§ **What is asked**
Express every line of the listing below as a numbered list, skipping any blank lines. Leave the pictures out of your answer.

━━━━━ Materials provided

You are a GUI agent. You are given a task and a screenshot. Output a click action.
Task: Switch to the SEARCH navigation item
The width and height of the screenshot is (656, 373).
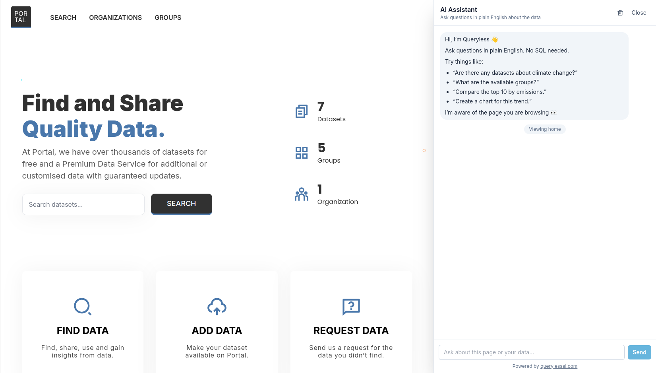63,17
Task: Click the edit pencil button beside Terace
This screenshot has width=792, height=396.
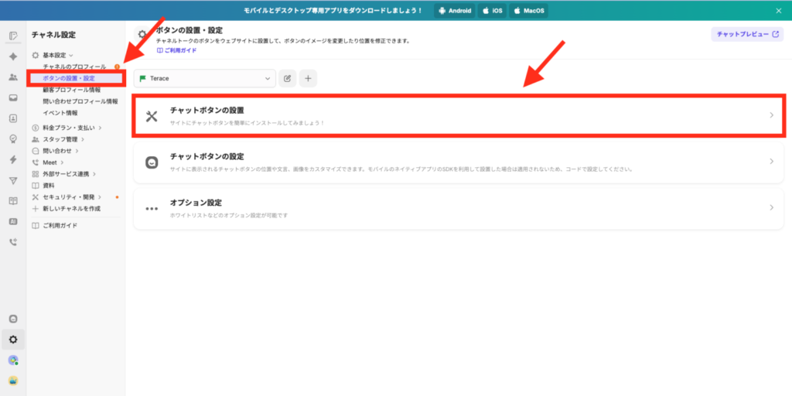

━━━━━━━━━━

§ **Full response**
1. You are a GUI agent. You are given a task and a screenshot. Output a click action.
2. Task: Switch to the SEARCH navigation item
3. The width and height of the screenshot is (656, 373).
4. 63,17
5. Task: Click the edit pencil button beside Terace
6. This screenshot has width=792, height=396.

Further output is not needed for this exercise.